G.fast technology, which in theory allows telcos to push gigabit speeds over existing copper wire, isn’t a good substitute for fiber upgrades, according to Verizon’s director of network planning. Vincent O’Byrne, quoted in an article by Sean Buckley in FierceTelecom, said that even in multi-tenant office buildings or apartments, it’s more cost effective to install fiber all the way to the customer, than it is to bring fiber in or near a building and then use G.fast to close the gap…
“It’s a bit more expensive to put the single family unit fiber connections out there, but we have the same kind of service as the rest of the network,” O’Byrne said. “We also found that the trouble report rate is less on the fiber all the way to the living unit.”
“At Verizon we were finding the trouble reports on the copper were two to three times more than when we had fiber to the living unit,” O’Byrne said. “For a long time, the copper plant in the Verizon network was not as good as it was in some locations so if we went to G.fast it would be low volume and we would have the same issues five years down the road.”
Of course, if Verizon maintained its copper plant, instead of letting it rot on the poles and then selling it off, as it did in California, some of these issues might not have come up.
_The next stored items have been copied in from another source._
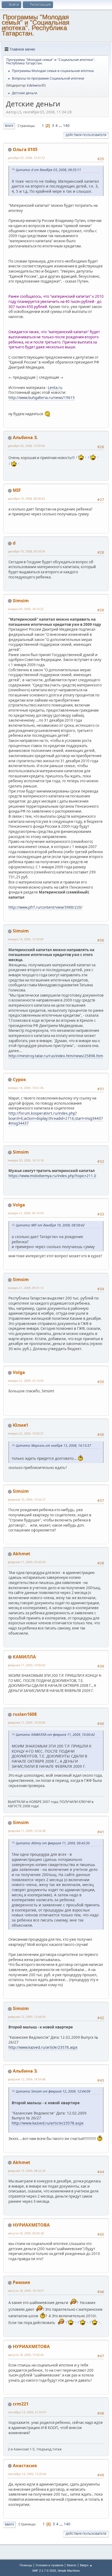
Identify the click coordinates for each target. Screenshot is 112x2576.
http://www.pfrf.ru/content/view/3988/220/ (45, 907)
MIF (17, 490)
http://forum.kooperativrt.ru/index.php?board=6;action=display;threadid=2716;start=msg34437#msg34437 (55, 1118)
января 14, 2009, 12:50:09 (25, 939)
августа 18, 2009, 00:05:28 (26, 2233)
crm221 (21, 2404)
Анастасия (25, 2466)
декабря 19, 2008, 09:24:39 (26, 551)
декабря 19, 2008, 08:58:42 (26, 498)
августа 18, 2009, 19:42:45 (26, 2355)
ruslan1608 (25, 1714)
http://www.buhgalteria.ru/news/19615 (41, 397)
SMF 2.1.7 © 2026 (44, 2570)
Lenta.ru (55, 387)
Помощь (26, 2565)
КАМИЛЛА (24, 1657)
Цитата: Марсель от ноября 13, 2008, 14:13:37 (53, 1445)
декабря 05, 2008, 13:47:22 (26, 158)
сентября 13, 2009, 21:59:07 (27, 2412)
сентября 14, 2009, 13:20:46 (27, 2474)
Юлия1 (20, 1425)
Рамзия (21, 2282)
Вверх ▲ (86, 2565)
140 (66, 125)
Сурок (19, 1079)
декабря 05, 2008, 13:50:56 (26, 446)
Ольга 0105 (25, 149)
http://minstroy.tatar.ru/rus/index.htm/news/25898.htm (55, 1055)
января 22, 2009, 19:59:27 (25, 1433)
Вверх (9, 2524)
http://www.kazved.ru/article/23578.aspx (42, 2047)
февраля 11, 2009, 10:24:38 (26, 1831)
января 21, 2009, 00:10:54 (25, 1213)
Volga (19, 1205)
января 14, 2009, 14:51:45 (25, 1088)
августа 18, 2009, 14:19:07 (26, 2291)
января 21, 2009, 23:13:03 (25, 1381)
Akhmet (21, 1554)
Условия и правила (49, 2565)
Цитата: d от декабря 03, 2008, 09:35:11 (48, 170)
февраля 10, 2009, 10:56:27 (26, 1499)
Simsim (21, 601)
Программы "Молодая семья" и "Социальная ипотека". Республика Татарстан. (35, 25)
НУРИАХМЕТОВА (31, 2225)
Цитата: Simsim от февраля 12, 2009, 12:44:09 (53, 2091)
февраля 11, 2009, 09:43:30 (26, 1562)
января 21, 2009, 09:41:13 (25, 1288)
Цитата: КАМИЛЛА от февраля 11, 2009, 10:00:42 (55, 1734)
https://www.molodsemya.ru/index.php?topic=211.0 (52, 1175)
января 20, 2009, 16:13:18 (25, 1160)
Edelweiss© (36, 85)
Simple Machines (69, 2570)
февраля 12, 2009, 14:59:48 (26, 2079)
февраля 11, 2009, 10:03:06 (26, 1722)
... (61, 125)
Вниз (9, 126)
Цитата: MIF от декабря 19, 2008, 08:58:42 (50, 1225)
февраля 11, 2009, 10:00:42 (26, 1665)
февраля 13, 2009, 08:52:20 (26, 2171)
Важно (71, 2565)
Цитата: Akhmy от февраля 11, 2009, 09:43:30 (53, 1843)
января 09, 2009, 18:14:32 (25, 609)
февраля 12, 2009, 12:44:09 (26, 2017)
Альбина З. (25, 437)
But it’s true that copper circuits carrying G.fast traffic need to be relatively pristine in order to work over any real distance. If a lot of work is needed, there’s not much of a cost difference between refurbishing copper and replacing it with fiber.
Rapid and constant changes in technology are also a problem. O’Byrne said that as equipment hits end-of-life, it can’t always be replaced with compatible gear, and the mix of different generations of technology can be costly to maintain and difficult to support.